Dataset records →
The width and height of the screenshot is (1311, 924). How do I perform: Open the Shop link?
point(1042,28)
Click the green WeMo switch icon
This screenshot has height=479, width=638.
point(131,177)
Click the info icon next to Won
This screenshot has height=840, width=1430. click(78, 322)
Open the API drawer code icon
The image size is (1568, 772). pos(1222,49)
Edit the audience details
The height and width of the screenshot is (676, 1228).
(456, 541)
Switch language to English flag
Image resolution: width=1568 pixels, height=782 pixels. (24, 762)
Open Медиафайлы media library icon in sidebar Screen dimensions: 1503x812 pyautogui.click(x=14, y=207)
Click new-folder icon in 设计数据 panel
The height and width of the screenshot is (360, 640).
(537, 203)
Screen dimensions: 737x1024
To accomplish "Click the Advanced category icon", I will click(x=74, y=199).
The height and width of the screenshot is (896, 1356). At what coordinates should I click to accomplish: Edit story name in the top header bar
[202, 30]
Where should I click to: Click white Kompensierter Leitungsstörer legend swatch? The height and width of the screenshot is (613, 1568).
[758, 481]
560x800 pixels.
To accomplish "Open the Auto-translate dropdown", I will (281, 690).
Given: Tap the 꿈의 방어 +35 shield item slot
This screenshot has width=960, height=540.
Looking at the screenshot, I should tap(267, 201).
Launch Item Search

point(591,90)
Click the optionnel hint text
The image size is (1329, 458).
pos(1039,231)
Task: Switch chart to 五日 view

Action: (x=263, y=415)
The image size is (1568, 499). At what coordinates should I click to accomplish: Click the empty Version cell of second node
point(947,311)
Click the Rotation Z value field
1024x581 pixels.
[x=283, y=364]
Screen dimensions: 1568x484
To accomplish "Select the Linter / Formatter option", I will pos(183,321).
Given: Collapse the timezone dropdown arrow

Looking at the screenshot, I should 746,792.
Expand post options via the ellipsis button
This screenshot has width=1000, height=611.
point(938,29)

The problem → A complete, exact copy of the records is what is needed.

Result of the exercise →
The width and height of the screenshot is (1311, 924). How do I perform: Open the Shop link?
point(1042,28)
Click the green WeMo switch icon
This screenshot has height=479, width=638.
point(131,177)
Click the info icon next to Won
This screenshot has height=840, width=1430. click(78, 322)
Open the API drawer code icon
The image size is (1568, 772). pos(1222,49)
Edit the audience details
The height and width of the screenshot is (676, 1228).
(456, 541)
Switch language to English flag
Image resolution: width=1568 pixels, height=782 pixels. (24, 762)
Open Медиафайлы media library icon in sidebar Screen dimensions: 1503x812 pyautogui.click(x=14, y=207)
Click new-folder icon in 设计数据 panel
The height and width of the screenshot is (360, 640).
(537, 203)
Screen dimensions: 737x1024
To accomplish "Click the Advanced category icon", I will click(x=74, y=199).
The height and width of the screenshot is (896, 1356). At what coordinates should I click to accomplish: Edit story name in the top header bar
[202, 30]
Where should I click to: Click white Kompensierter Leitungsstörer legend swatch? The height and width of the screenshot is (613, 1568).
[758, 481]
560x800 pixels.
To accomplish "Open the Auto-translate dropdown", I will (281, 690).
Given: Tap the 꿈의 방어 +35 shield item slot
This screenshot has width=960, height=540.
Looking at the screenshot, I should tap(267, 201).
Launch Item Search

point(591,90)
Click the optionnel hint text
The image size is (1329, 458).
pos(1039,231)
Task: Switch chart to 五日 view

Action: (x=263, y=415)
The image size is (1568, 499). At what coordinates should I click to accomplish: Click the empty Version cell of second node
point(947,311)
Click the Rotation Z value field
1024x581 pixels.
[x=283, y=364]
Screen dimensions: 1568x484
To accomplish "Select the Linter / Formatter option", I will pos(183,321).
Given: Collapse the timezone dropdown arrow

Looking at the screenshot, I should 746,792.
Expand post options via the ellipsis button
This screenshot has width=1000, height=611.
point(938,29)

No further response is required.